Para o professor René Ariel Dotti, que relatará os trabalhos do grupo responsável pela parte geral do código, é necessário ampliar a possibilidade da aplicação da pena de multa, como já ocorre em países como Portugal, por exemplo.
Trabalhos
A previsão para que os trabalhos da comissão do Senado sejam concluídos é de 180 dias, prazo que poderá ser prorrogado. O trabalho integrado dos colegiados nas duas casas, segundo os integrantes, pode evitar o desperdício de tempo. De acordo com o deputado Molon, ao final dos trabalhos, a subcomissão pretende apresentar as propostas ao colegiado do Senado antes que elas sejam protocoladas como proposições.

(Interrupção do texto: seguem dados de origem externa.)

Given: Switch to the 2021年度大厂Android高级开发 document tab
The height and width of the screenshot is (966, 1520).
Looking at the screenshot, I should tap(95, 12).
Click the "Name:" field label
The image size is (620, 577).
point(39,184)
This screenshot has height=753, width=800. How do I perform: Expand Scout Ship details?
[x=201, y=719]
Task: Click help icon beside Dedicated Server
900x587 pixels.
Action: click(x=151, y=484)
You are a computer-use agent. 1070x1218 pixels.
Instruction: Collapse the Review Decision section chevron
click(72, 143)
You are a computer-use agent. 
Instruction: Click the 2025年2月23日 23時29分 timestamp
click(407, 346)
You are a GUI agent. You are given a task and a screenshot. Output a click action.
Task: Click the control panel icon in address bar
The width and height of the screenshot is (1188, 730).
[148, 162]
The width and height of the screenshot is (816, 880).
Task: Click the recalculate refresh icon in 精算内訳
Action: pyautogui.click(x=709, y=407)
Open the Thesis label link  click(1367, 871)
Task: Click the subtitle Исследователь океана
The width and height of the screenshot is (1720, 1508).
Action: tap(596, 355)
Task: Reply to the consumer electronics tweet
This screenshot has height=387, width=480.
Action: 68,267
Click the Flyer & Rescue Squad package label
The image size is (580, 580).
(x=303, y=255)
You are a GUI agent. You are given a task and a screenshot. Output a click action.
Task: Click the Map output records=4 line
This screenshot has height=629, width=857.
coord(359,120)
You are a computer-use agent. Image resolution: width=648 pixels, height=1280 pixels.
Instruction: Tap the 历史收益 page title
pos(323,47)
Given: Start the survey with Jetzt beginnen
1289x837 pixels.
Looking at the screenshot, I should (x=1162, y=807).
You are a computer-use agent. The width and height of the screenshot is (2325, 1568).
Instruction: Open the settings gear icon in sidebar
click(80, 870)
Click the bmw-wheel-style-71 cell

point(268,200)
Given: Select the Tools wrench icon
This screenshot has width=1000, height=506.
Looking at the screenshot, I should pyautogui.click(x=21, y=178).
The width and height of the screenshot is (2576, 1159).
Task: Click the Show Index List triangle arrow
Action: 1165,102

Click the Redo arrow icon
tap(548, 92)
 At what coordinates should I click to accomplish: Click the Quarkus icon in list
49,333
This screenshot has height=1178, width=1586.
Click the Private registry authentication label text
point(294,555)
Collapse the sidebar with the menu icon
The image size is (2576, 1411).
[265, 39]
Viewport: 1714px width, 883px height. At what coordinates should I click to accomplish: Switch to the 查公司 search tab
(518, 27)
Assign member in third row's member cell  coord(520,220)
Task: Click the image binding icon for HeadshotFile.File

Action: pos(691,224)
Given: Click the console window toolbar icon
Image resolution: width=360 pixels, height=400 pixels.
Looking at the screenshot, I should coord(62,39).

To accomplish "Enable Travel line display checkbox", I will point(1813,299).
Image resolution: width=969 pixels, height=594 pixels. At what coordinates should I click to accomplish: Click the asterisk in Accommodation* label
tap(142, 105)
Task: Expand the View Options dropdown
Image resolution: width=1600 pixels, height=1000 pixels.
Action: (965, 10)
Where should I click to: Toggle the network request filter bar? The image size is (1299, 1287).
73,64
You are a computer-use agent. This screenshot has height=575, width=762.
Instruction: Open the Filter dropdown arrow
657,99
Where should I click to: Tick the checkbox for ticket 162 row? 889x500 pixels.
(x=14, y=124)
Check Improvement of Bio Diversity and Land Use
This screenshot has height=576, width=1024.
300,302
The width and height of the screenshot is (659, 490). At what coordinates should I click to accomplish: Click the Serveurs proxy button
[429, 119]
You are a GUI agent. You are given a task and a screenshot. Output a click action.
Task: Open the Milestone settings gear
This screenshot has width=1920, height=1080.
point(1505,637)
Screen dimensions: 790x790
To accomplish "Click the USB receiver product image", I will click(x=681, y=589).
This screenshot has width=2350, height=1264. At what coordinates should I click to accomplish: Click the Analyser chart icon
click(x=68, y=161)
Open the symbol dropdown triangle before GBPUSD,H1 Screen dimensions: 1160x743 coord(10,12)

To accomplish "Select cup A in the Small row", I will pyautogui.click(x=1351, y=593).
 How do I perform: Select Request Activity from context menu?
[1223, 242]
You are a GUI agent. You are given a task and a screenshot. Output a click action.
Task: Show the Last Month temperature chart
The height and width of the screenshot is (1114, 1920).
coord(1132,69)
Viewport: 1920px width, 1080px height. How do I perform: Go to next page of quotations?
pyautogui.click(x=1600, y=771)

– Tudo aquilo que for proposto na Câmara será revisto no Senado e vice-versa. Pra evitar que a gente perca tempo com isso, por que não dialogar antes da apresentação dos projetos, ganhar tempo e portanto fazer mais justiça mais rapidamente no Brasil? – indagou.
Além de ouvir as propostas da Câmara, os integrantes da comissão do Senado receberão sugestões da população. As manifestações podem ser feitas pelo site criado dentro do serviço Alô Senado sobre o tema ou pelo telefone 0800-612211. O material será encaminhado à comissão de juristas.
– Com o portal, receberemos sugestões de toda a sociedade. Também tentaremos realizar audiências públicas e algumas consultas com pessoas da sociedade civil, associações de classe, ministério público, juízes – informou Dipp.
As próxima reunião da comissão está marcada para o dia 1° de dezembro, com as três subcomissões reunidas separadamente. No dia 2 de dezembro, todo o grupo se reunirá.